Représentant en 2022 un peu moins de 6 % du total de l’énergie finale consommée en Suisse, le bois-énergie est en augmentation régulière depuis le deuxième choc pétrolier en 1979 avec une accélération après 2005 (figure 1). Il va jouer un rôle clé dans la transition énergétique, en particulier dans les secteurs du chauffage (part actuelle de 11 %) et de la chaleur pour l’industrie. Ceci est lié au fait qu’il produit de la chaleur haute température — à l’inverse des pompes à chaleur — et qu’il peut être stocké et utilisé en cas de besoin, contrairement au soleil et au vent.

Son importance grandissante participe pleinement à l’objectif d’atteindre la neutralité climatique et de se libérer de notre dépendance aux énergies fossiles, mais elle n’est pas sans générer des craintes dans les milieux de la protection de l’environnement.

Brûler proprement du bois, c’est possible !

Le sujet des poussières fines a déjà été abordé en détail dans le n° 270 du bulletin de l’ARPEA, à l’automne 2016. Il existe encore une certaine confusion pour la population entre les émissions en poussières fines parfois élevées des vieilles installations manuelles à bûches et celles des installations automatiques modernes proches du seuil de détection des appareils de mesure, soit très largement inférieures aux exigences de la protection de l’air.

La problématique a très bien été décrite par la Commission fédérale de l’hygiène de l’air, il y a dix ans déjà, dans son rapport consultable en ligne intitulé « Les poussières fines en Suisse 2013 ». Cet organisme composé d’experts suisses et internationaux explique les très grandes différences suivant le type de chauffage (ancien ou moderne ; automatique ou manuel) et le type combustible bois (bûches, pellets, plaquettes forestières).

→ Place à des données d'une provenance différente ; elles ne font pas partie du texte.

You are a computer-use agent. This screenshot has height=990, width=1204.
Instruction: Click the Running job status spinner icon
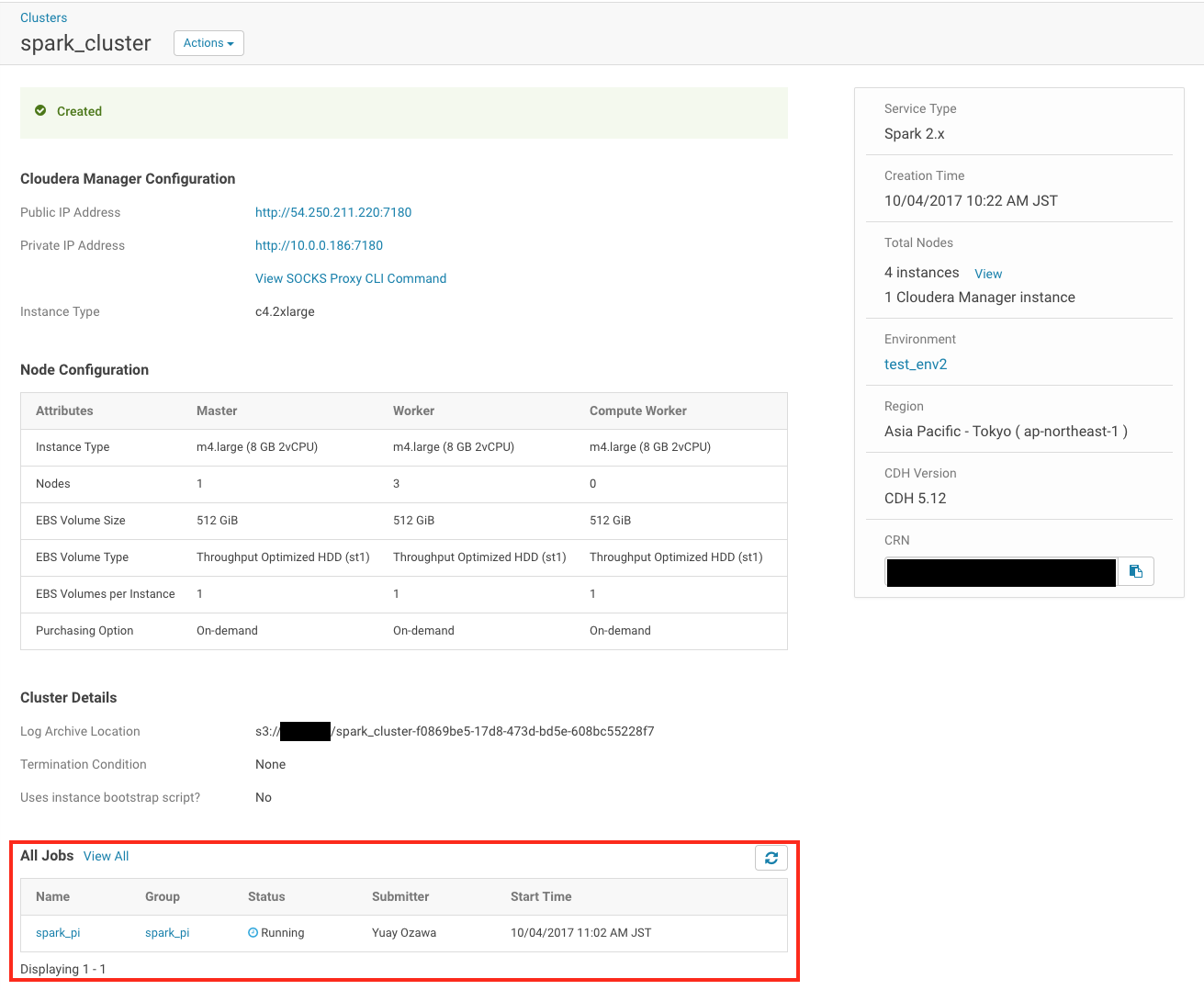(253, 932)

Grâce à l’amélioration des techniques de combustion et de filtrage, elle souligne la diminution très importante de la quantité des poussières fines émises et de leur nocivité.

Ces améliorations n’ont pas cessé depuis et les seuils limites d’émissions figurant dans l’ordonnance sur la protection de l’air (OPair) ont été abaissés en 2018 avec, en plus, l’introduction de l’obligation de contrôle des chauffages d’une puissance inférieure ou égale à 70 kW.

Une étude de 2021, commandée par l’Office fédéral de l’énergie (OFEN), montre une baisse globale des émissions de poussières fines en poids d’un facteur 6 depuis 1990 jusqu’en 2019 (figure 2) si l’on prend en compte la croissance de la consommation du bois-énergie sur la même période.

La Commission fédérale souligne en particulier la diminution du poids des poussières fines jusqu’à un facteur 100 avec les installations modernes à pellets par rapport aux vieilles installations à bûches. Si l’on tient compte encore du changement dans la composition chimique des poussières fines (absence de suie et d’imbrûlés comme les goudrons), la nocivité diminue d’un facteur 1 000 à 5 000.[1]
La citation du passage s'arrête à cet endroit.